_SHORT EXERCISE_:
Please copy the listing below word for word, leaving out the pictures.

_TASK INPUT_:
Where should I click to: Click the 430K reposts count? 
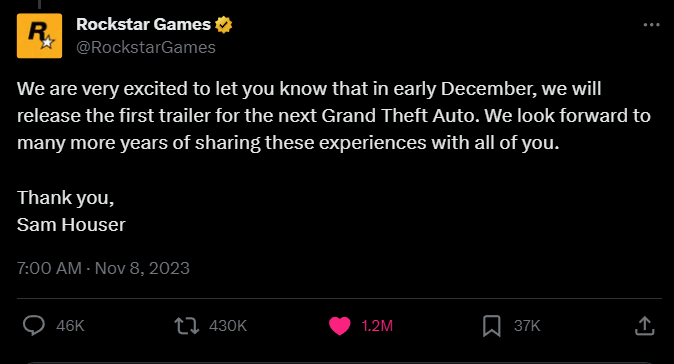pos(228,326)
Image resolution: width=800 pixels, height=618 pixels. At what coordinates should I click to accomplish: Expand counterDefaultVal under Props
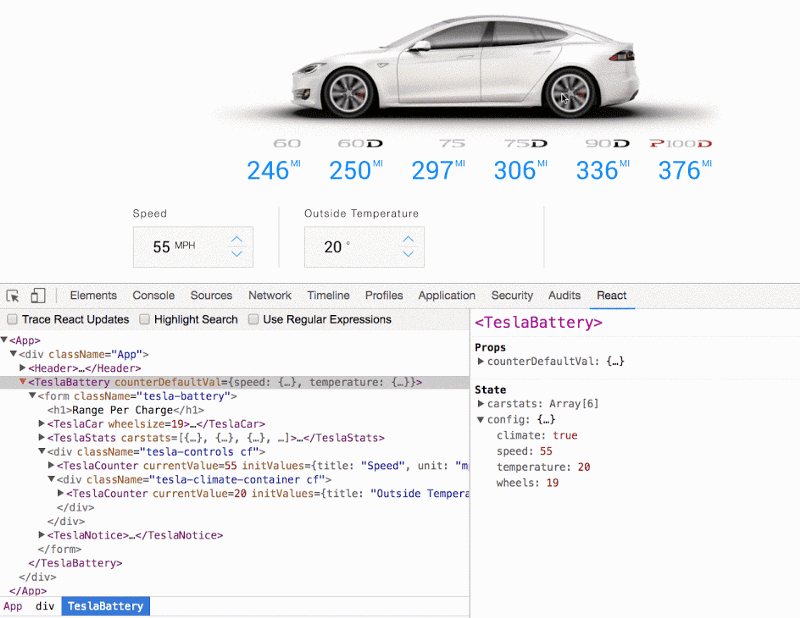[x=481, y=362]
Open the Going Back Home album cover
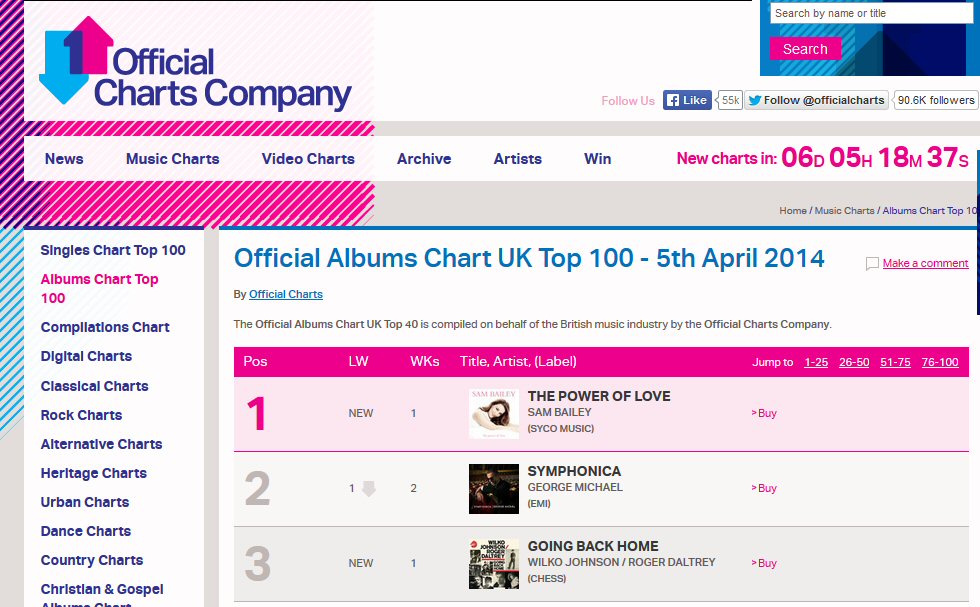 click(x=494, y=564)

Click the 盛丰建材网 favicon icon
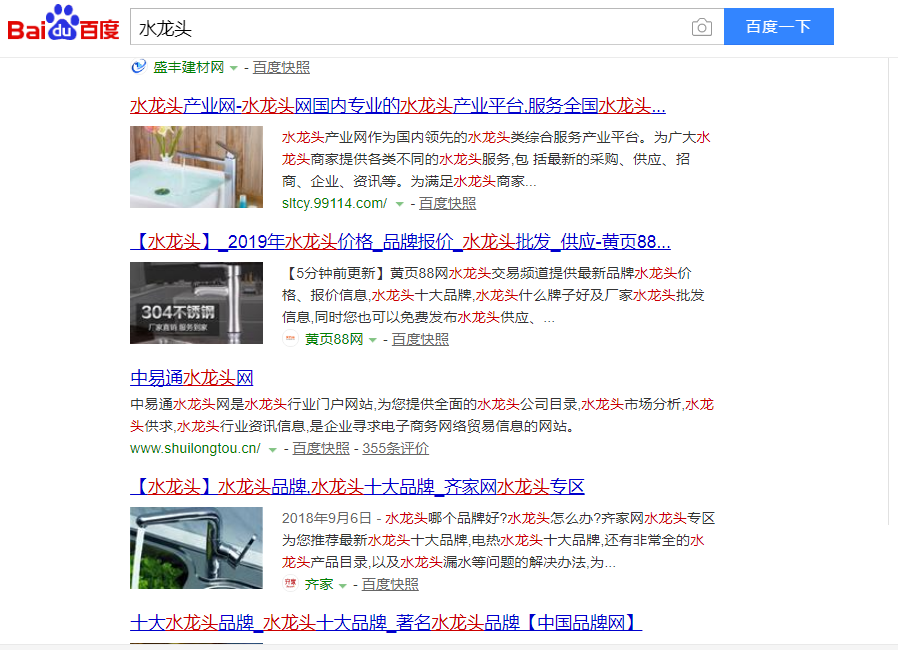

_EXERCISE RESPONSE_:
Where should I click to: Click the 430K reposts count? 
pos(228,326)
Image resolution: width=800 pixels, height=618 pixels. At what coordinates should I click to accomplish: Expand counterDefaultVal under Props
[x=481, y=362]
Open the Going Back Home album cover
 click(x=494, y=564)

Click the 盛丰建材网 favicon icon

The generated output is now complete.